Goal
Lay out the rows as a Markdown table with columns named Num and Content, starting with the line with "accepter (707, 1448)" and going on through the line with "ZANGRA (384, 24)". Leave out blank lines.

— BEGIN Rows —

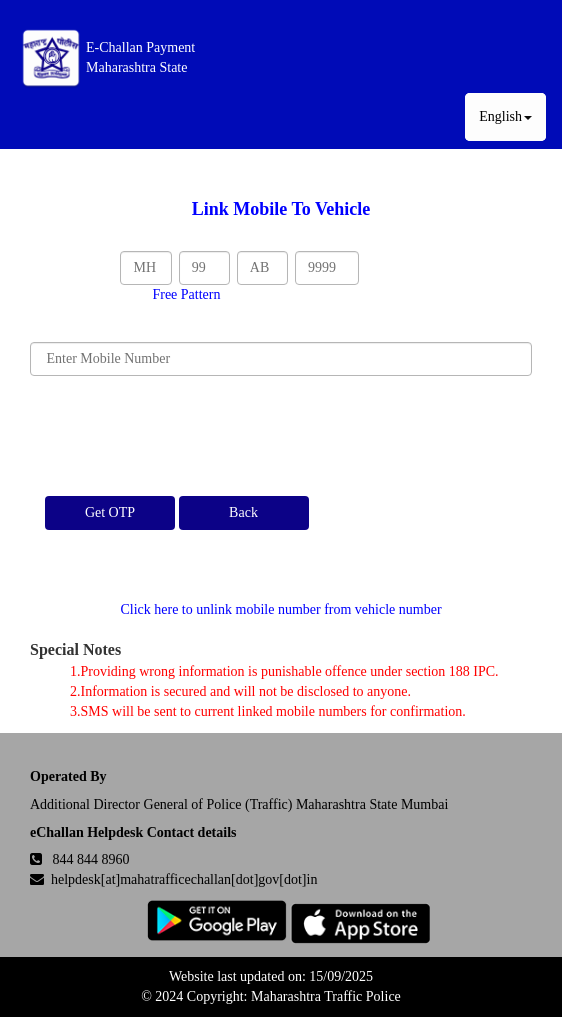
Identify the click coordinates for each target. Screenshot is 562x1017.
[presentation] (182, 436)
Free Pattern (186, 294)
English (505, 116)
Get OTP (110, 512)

— END Rows —
— BEGIN Rows —

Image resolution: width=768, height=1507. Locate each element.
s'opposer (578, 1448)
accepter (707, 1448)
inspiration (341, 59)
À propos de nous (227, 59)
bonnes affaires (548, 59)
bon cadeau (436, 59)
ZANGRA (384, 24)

— END Rows —

Written response
| Num | Content |
|---|---|
| 1 | accepter (707, 1448) |
| 2 | inspiration (341, 59) |
| 3 | À propos de nous (227, 59) |
| 4 | bonnes affaires (548, 59) |
| 5 | bon cadeau (436, 59) |
| 6 | ZANGRA (384, 24) |